- _GIVEN INFORMATION_
+--
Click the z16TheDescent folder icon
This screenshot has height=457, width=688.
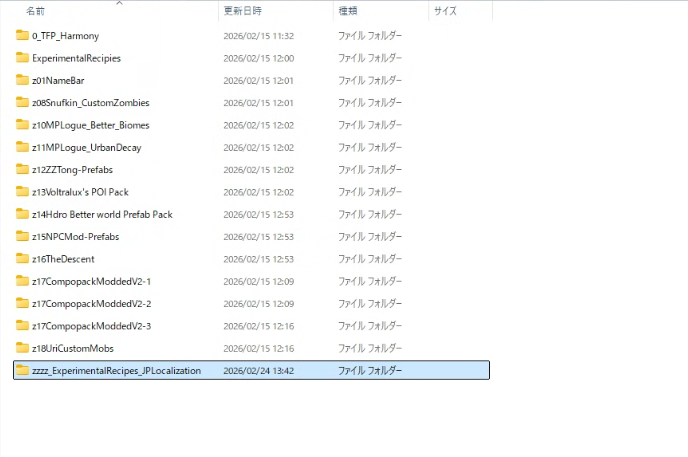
+--
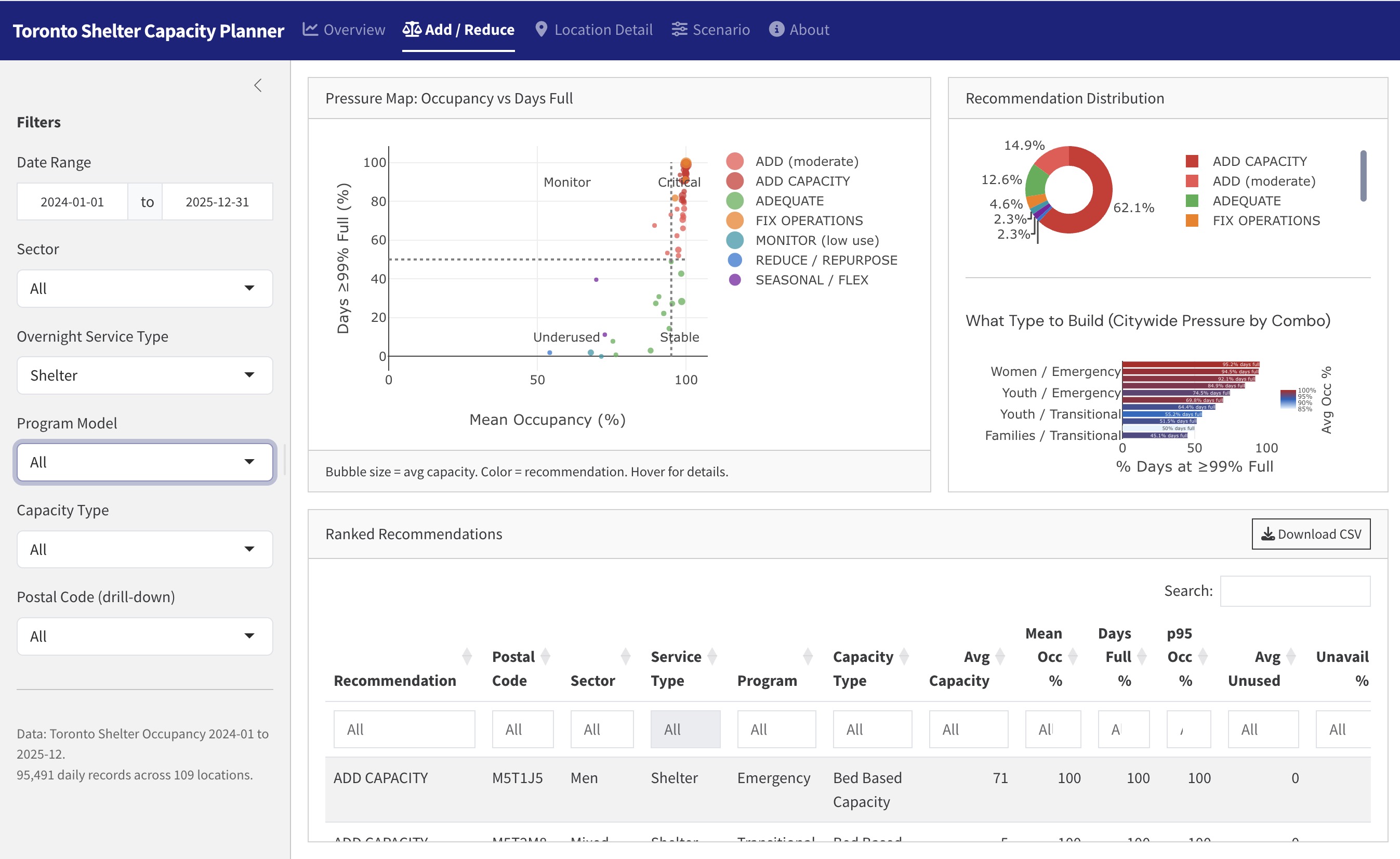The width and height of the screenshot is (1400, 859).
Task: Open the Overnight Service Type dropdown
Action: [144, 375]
+--
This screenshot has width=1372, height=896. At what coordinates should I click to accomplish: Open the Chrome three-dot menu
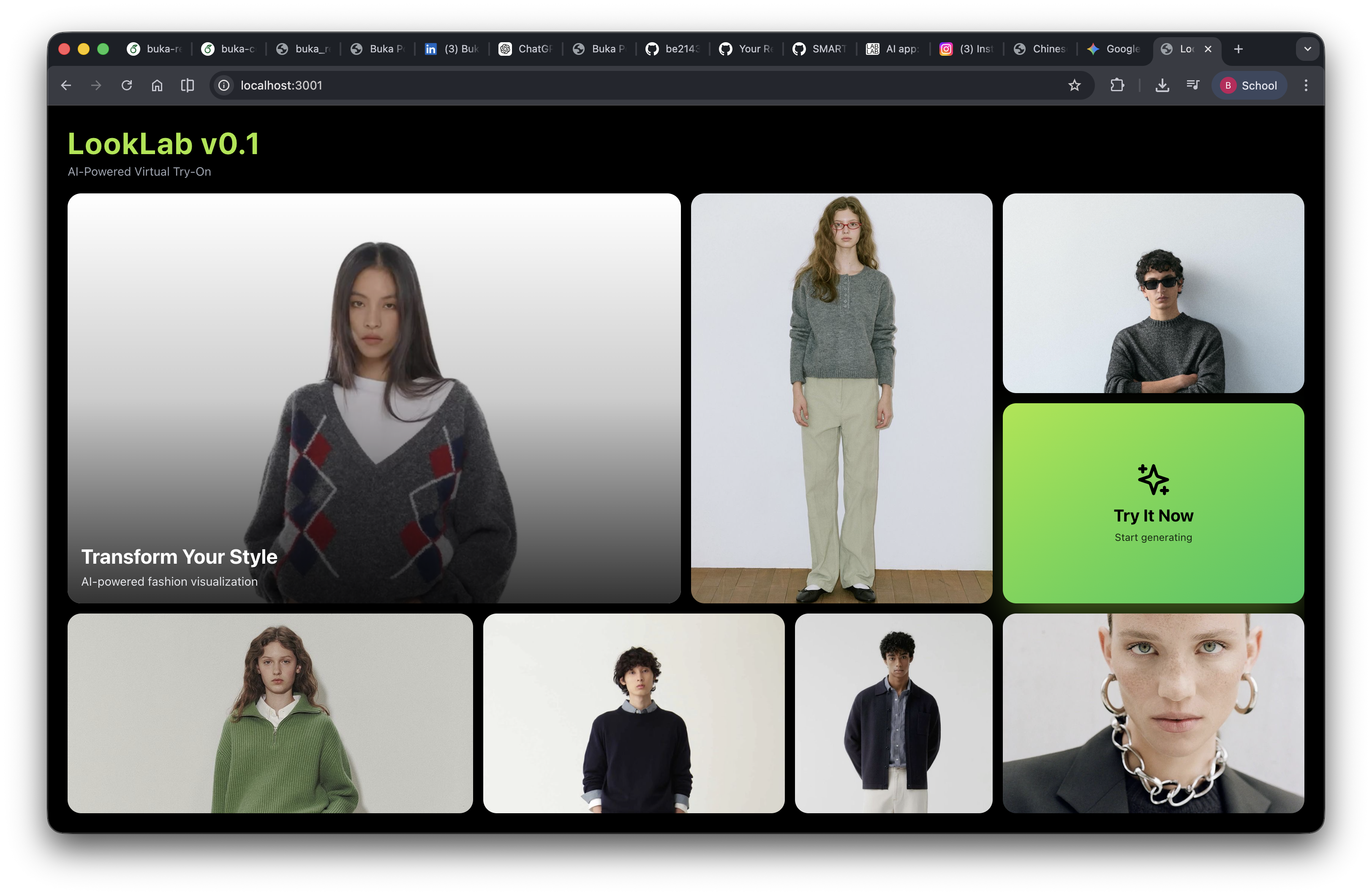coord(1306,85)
+--
- _EXERCISE PROMPT_
Quote the data starting with the line containing "Click the z16TheDescent folder icon" and going on through the line containing "This screenshot has height=457, width=688.", both lines included.

- _FINAL RESULT_
Click the z16TheDescent folder icon
This screenshot has height=457, width=688.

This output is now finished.